TASKS AND EXERCISES.
a: In the article on the USD medical school expansion, how much money was requested for adding 11 students per class?
b: Reproduce the part of the article on the USD medical school expansion starting with "The plan would" and going on through "and master’s degrees.".
c: Continue the article on the USD medical school expansion from where it stops.

By Travis Gulbrandson
Representatives from the University of South Dakota named an expansion of the medical school as being among its top budget priorities for FY15.
The plan would include an expansion in the number of students taking classes at the USD School of Medicine, as well as new undergraduate and master’s degrees.
The reps presented their case before the South Dakota Board of Regents at a hearing Thursday afternoon, May 20, in the Muenster University Center Ballroom.
One of the primary requests was the addition of 11 students per class at the medical school, which would equal 44 new students in all four years, freshmen through senior.
The amount requested was $1,036,515.
“Our request is a very fair one, actually quite modest and reasonable,” said USD president James Abbott.
This expansion would not require an actual physical expansion, but rather an intake of students on the existing campuses and one new Frontier and Rural Medicine program site located in Milbank, Mobridge, Parkston, Platte or Winner.
“We’ll have the first two years in Vermillion and the next two years in Sioux Falls, Rapid City and Yankton,” Abbott said. “We’re not asking for another city. We’ve asked the three cities where we have students in the third and fourth year to take more students, and they have agreed to do so.
“It’s a significant request to ask them to do that and to ask the facilities to say, ‘Look at Sanford, look at Avera, look at Rapid City Regional. Would you please take three more students per year and have them, essentially, trail, follow or work with your clinical faculty, your physicians,’” he said.

AVAILABLE DATA.

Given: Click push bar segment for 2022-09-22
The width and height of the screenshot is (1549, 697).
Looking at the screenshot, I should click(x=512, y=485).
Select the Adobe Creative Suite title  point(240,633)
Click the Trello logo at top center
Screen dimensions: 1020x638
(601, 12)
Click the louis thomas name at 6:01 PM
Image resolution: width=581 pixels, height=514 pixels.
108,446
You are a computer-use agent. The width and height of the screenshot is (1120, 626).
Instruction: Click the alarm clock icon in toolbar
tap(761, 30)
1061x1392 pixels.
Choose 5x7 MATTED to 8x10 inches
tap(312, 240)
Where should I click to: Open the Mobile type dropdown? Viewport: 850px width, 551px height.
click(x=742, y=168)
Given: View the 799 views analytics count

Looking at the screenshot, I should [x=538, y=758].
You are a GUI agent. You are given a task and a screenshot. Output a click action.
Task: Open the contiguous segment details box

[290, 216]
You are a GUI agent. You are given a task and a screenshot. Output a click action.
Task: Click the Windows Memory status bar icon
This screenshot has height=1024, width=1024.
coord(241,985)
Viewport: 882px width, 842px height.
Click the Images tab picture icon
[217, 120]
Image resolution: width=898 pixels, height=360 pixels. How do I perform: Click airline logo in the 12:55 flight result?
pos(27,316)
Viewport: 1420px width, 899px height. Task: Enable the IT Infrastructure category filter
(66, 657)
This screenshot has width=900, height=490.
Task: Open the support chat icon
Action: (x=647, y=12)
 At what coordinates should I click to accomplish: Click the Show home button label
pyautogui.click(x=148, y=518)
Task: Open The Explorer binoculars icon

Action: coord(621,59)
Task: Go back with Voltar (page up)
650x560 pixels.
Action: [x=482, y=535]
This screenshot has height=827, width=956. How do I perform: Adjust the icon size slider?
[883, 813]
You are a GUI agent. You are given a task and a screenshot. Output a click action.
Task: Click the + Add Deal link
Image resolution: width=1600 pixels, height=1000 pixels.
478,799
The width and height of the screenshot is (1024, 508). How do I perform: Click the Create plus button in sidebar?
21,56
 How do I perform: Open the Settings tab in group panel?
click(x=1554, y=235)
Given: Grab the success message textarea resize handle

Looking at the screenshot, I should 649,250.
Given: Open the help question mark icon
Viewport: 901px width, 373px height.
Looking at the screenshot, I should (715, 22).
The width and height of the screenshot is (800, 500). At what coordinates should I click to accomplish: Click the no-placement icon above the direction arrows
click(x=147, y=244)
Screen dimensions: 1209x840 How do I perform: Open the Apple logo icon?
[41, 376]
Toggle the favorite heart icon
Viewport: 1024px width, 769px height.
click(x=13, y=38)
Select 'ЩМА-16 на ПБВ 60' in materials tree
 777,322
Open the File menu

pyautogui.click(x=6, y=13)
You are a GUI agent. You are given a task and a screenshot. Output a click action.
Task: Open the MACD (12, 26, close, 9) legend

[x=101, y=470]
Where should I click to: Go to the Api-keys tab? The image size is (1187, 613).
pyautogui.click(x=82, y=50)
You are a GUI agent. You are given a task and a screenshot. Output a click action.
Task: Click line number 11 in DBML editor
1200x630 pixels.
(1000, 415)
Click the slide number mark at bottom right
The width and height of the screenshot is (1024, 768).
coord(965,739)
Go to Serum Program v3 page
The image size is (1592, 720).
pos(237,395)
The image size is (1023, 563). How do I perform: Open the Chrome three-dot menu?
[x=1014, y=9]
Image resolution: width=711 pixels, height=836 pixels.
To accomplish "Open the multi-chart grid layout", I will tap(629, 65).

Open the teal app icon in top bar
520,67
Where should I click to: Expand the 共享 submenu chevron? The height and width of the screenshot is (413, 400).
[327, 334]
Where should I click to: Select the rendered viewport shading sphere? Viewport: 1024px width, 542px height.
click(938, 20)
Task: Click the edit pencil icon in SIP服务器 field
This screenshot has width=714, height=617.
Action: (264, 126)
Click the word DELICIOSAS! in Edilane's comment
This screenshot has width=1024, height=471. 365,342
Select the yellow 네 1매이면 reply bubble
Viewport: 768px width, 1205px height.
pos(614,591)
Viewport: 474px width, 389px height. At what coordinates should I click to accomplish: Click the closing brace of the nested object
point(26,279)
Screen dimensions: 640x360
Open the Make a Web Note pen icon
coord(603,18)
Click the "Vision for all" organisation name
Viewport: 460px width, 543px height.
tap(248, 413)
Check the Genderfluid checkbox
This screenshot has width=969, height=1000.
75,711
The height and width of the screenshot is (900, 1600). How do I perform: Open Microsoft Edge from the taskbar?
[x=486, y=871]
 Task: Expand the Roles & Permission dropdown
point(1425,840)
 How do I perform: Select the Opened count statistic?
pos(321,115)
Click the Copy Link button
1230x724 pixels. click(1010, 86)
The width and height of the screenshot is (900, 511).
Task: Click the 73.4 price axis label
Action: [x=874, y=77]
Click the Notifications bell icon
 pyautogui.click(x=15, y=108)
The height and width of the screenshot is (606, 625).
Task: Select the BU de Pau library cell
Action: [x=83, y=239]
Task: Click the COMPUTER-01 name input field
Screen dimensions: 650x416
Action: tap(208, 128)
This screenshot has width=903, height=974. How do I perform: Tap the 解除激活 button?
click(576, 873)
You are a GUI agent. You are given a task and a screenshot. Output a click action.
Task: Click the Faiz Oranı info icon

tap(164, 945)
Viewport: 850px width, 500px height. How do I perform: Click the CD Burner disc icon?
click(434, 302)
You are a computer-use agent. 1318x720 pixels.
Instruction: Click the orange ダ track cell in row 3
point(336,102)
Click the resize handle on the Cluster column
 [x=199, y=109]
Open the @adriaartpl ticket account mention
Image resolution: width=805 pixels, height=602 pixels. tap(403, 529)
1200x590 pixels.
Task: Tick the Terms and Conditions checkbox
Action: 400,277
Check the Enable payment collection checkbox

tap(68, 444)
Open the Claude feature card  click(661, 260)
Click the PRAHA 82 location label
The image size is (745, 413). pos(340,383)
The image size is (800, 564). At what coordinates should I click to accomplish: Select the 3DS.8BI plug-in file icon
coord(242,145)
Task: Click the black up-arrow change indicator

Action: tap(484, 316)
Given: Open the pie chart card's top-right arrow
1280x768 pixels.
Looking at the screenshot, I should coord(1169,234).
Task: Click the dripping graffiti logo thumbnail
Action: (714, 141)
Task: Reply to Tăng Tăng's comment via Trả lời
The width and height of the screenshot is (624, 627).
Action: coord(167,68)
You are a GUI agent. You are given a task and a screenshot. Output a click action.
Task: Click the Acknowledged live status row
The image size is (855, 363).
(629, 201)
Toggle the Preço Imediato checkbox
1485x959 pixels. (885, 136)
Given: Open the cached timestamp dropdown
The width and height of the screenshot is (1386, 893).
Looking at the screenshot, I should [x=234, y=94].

ANSWERS GIVEN.
a: $1,036,515

b:
The plan would include an expansion in the number of students taking classes at the USD School of Medicine, as well as new undergraduate and master’s degrees.

c:
According to documents provided by the board or regents, the student expansion is being driven by a report from the state department of health and the 2012 Governor’s Primary Care Task Force, which reported a strong need for physicians.
Forty-eight new physicians are needed yearly to keep up with state needs, including rural care, an aging physician work force and an aging citizen population with increased health care needs, the report said.
Prior to 2012, USD reported having 52 medical students per year, equaling a total of 208 students, freshmen through seniors.
An increase would result in an entering class size of 67 students per year, totaling 268 students in the medical school overall.
Abbott said the university also hopes to make strides by offering new degrees.
“We would like to create an undergraduate biomedical engineering degree,” he said. “We already have a graduate degree in biomedical engineering, so we’re hoping to expand that, as we think that might be helpful for our state.”
The degree program also would increase the number of students entering high-technology jobs in the state.
“We’re looking for – I suppose every university is, actually – infrastructure for research, particularly in the hard science areas,” Abbott said.
Another degree Abbott mentioned was that of Master of Public Health (MPH), which would be based at USD in partnership with SDSU.
“The MPH will provide working South Dakotans an affordable option for obtaining an advanced health degree,” a board of regents document said.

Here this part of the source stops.